Brakes/shuuder fixed and Wendy (my niece) is happy. We took the Oddy to Westside Auto Repair in Santa Cruz, which was my older brother's shop, Comprehensive Mechanics, before he passed away at 44 from cancer. We sold the shop about 1996 I think. Been trhough a couple of owners since then. Good to be back in the shop, even though my brother demanded a clean shop. The place wasn't too bad but not like before when all tools were cleaned and put away before closing, etc.

I did not think it could be brakes bcause I did the fronts 1 year ago this month. I was wrong. 1 year and almost 30K... The owner, Juan, turned the 4 rotors, trued the E3 pads (I think) and R&R'ed the rears (they were shot). Bill was like $590; I just gave him 6 bills.

If I learned something, it was worth it. Thanks to all who chimed in. Mostly I am mad at the parts and madder at myself for not addressing the problem clearly. Everything pointed towards brake shudder. In fact, that was the reason I serviced them a year ago. Maybe it would have been different if my niece were closer and not on the run with her kids and stuff all the time.

@Trav thanks for the tip. Corrosion is not a big problem here in sunny Silicon Valley and I do scrub wheels throughly with dish soap when they are off. I will remember your tip. Corrosion is bad and clean is good.

@The Critic I believe your 30K tip was spot on. I did not realize she had driven that far in 1 year. A lot of hwy 17 as well... And Wendy drives faaaaast; always in a hurry!
 
Brakes/shuuder fixed and Wendy (my niece) is happy. We took the Oddy to Westside Auto Repair in Santa Cruz, which was my older brother's shop, Comprehensive Mechanics, before he passed away at 44 from cancer. We sold the shop about 1996 I think. Been trhough a couple of owners since then. Good to be back in the shop, even though my brother demanded a clean shop. The place wasn't too bad but not like before when all tools were cleaned and put away before closing, etc.

I did not think it could be brakes bcause I did the fronts 1 year ago this month. I was wrong. 1 year and almost 30K... The owner, Juan, turned the 4 rotors, trued the E3 pads (I think) and R&R'ed the rears (they were shot). Bill was like $590; I just gave him 6 bills.

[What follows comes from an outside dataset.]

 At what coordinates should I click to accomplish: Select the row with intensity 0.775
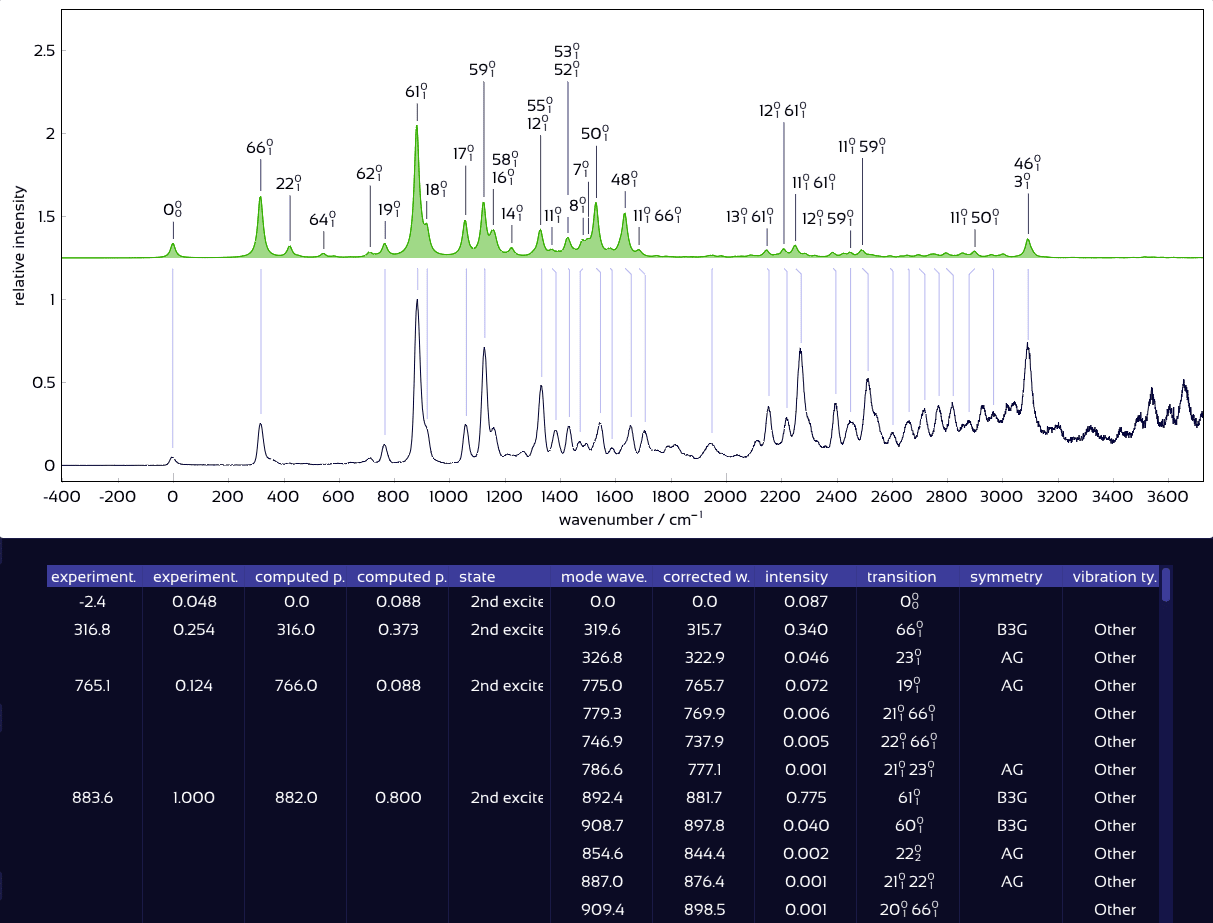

If I learned something, it was worth it. Thanks to all who chimed in. Mostly I am mad at the parts and madder at myself for not addressing the problem clearly. Everything pointed towards brake shudder. In fact, that was the reason I serviced them a year ago. Maybe it would have been different if my niece were closer and not on the run with her kids and stuff all the time.

@Trav thanks for the tip. Corrosion is not a big problem here in sunny Silicon Valley and I do scrub wheels throughly with dish soap when they are off. I will remember your tip. Corrosion is bad and clean is good.

@The Critic I believe your 30K tip was spot on. I did not realize she had driven that far in 1 year. A lot of hwy 17 as well... And Wendy drives faaaaast; always in a hurry!
@JeffKeryk im with you. I’m starting to have a comeback pulsation on one of mine, and I don’t own a dial indicator; I should probably buy a cheapo and learn how.
 
@JeffKeryk im with you. I’m starting to have a comeback pulsation on one of mine, and I don’t own a dial indicator; I should probably buy a cheapo and learn how.
Good luck. If you have 30K on the assembly and did a reasonable installation, be prepared to buy some parts.
I kinda think the front end heavy Odyssey and its use were too much for the components.

There were a number of good points posted on my thread.
 
On many cars with “undersized” brakes, urban driving conditions and non-metallic pads, the issue is inevitable. A proper brake job may mean the difference between 25K vs. 15K, but I wouldn’t expect miracles.